Transformation continue
Le processus de transformation opéré chez Pedeo n'est pas encore terminé. Piet D'Haeyer n'y voit d'ailleurs pas
de fin. « La voie que nous empruntons conduit à de nouvelles notions et de nouvelles adaptations. C'est une
évolution continue. » Le directeur de Pedeo est convaincu qu'à l'avenir, les entreprises devront continuer à
s'adapter. Chaque société peut s'atteler à cette tâche. Les deux conditions à respecter sont d'avoir une vision claire
de ce que l'on veut atteindre et de témoigner d'une confiance en l'avenir. D'après Piet D'Haeyer, ces conditions
doivent apparaître clairement « à toutes les parties prenantes, y compris les banques ». « Car il faut le
reconnaître, les banques font partie de cette histoire. Elles nous ont toujours soutenus.
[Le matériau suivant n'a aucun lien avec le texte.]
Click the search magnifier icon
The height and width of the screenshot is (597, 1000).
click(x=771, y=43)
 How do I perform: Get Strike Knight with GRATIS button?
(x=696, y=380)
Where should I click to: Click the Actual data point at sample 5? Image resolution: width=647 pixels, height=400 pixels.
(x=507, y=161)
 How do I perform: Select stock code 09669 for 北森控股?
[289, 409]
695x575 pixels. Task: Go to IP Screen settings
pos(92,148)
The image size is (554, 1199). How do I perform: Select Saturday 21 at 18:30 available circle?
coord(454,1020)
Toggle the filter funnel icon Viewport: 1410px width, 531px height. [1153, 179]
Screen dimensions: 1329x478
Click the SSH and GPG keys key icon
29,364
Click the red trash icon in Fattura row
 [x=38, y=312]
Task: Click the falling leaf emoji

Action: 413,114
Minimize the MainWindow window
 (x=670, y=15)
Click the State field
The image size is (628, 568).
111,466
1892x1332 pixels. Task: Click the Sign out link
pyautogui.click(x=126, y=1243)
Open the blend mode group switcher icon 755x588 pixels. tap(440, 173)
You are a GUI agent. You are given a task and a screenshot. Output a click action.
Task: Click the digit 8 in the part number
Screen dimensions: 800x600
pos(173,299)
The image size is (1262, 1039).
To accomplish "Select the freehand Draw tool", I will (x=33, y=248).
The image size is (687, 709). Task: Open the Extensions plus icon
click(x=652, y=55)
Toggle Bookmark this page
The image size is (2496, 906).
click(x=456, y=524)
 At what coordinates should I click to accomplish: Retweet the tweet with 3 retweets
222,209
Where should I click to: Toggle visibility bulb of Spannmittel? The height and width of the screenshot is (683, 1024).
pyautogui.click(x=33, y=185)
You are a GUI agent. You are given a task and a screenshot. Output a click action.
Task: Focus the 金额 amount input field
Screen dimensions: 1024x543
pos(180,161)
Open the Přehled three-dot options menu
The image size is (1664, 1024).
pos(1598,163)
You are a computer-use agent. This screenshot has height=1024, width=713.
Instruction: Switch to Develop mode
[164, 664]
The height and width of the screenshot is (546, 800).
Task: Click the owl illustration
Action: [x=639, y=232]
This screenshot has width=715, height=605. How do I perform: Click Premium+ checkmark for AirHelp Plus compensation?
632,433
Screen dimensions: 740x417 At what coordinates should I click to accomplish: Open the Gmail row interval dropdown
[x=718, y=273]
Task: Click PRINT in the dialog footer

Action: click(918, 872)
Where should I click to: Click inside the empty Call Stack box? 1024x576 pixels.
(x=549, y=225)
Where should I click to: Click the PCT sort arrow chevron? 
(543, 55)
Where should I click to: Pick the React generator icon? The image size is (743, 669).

Non pas sans raison, mais
plutôt parce qu'elles connaissent notre vision à long terme et que nous n'avons de cesse de communiquer
clairement vis-à-vis d'elles. » Si vous prônez une culture de la transparence et que vous mettez vos atouts sur la
table, vous pouvez encore à l'heure actuelle compter sur le soutien des banques. À condition d'avoir des
demandes réalistes et de prévoir vos investissements en plusieurs phases.